My recollection is that this second line of reasoning is suggested in such very good books as “The Perfect Health Diet,” by Paul and Shou-Ching Jaminet, and Catherine Shanahan’s “Deep Nutrition.” It is a rational hypothesis, and I am biased in favor of it in part because the known science about the different fats and the amino acids has pretty well established how important they, or their absence, are to human health.
It also appeals to me because it supports the idea that all dietary carbohydrates, while a good source of quick energy, are not essential nutrients in the human diet. When carbs are not available to eat, our bodies are designed to make all the glucose it needs from protein and fat, through gluconeogenesis. The body also produces ketone bodies (brain food) from fat, and it gets glycogen, to make glucose, from storage and from the animal products we eat (intramuscular, subcutaneous, and from organ meats like liver). Admittedly there still isn’t a lot of hard evidence to support this hypothesis. Philosophically, though, it appeals to me.

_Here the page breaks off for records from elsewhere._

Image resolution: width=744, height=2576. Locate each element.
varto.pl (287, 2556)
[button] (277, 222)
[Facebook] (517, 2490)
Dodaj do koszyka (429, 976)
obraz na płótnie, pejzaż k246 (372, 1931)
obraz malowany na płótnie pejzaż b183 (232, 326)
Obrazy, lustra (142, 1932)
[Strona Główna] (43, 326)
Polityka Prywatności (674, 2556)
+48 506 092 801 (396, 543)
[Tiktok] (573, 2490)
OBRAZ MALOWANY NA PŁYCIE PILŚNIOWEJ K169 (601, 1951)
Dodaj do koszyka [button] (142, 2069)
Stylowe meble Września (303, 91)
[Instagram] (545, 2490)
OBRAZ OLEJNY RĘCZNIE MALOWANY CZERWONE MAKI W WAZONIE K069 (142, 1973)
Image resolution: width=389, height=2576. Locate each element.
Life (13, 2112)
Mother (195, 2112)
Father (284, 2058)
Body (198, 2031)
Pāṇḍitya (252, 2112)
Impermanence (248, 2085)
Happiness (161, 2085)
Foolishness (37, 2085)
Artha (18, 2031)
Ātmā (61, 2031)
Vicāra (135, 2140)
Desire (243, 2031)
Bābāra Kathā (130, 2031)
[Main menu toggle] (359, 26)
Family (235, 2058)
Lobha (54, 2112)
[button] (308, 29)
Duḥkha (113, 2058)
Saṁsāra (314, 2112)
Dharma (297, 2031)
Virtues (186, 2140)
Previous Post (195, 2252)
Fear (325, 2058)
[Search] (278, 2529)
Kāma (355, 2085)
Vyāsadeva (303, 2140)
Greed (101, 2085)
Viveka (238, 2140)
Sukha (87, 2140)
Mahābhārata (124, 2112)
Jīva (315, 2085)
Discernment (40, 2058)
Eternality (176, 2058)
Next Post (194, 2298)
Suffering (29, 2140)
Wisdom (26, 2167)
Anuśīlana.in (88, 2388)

If I had to guess, I’d hedge my bet by speculating that the answer ultimately will involve or combine these  hypotheses. In the meantime, we can be guided by what we “know” and eat with the knowledge that bodies will determine how much we need to eat and what a healthy diet is. I find my body likes it best when I eat mostly “healthy” fats (saturated and monounsaturated), and moderate amounts of protein from pastured meats and poultry and wild-caught fish. I try my best to avoid polyunsaturated fat (vegetable oil) altogether and since I am Insulin Resistant (32 years a diagnosed type 2 diabetic), I eat as few carbohydrates as possible.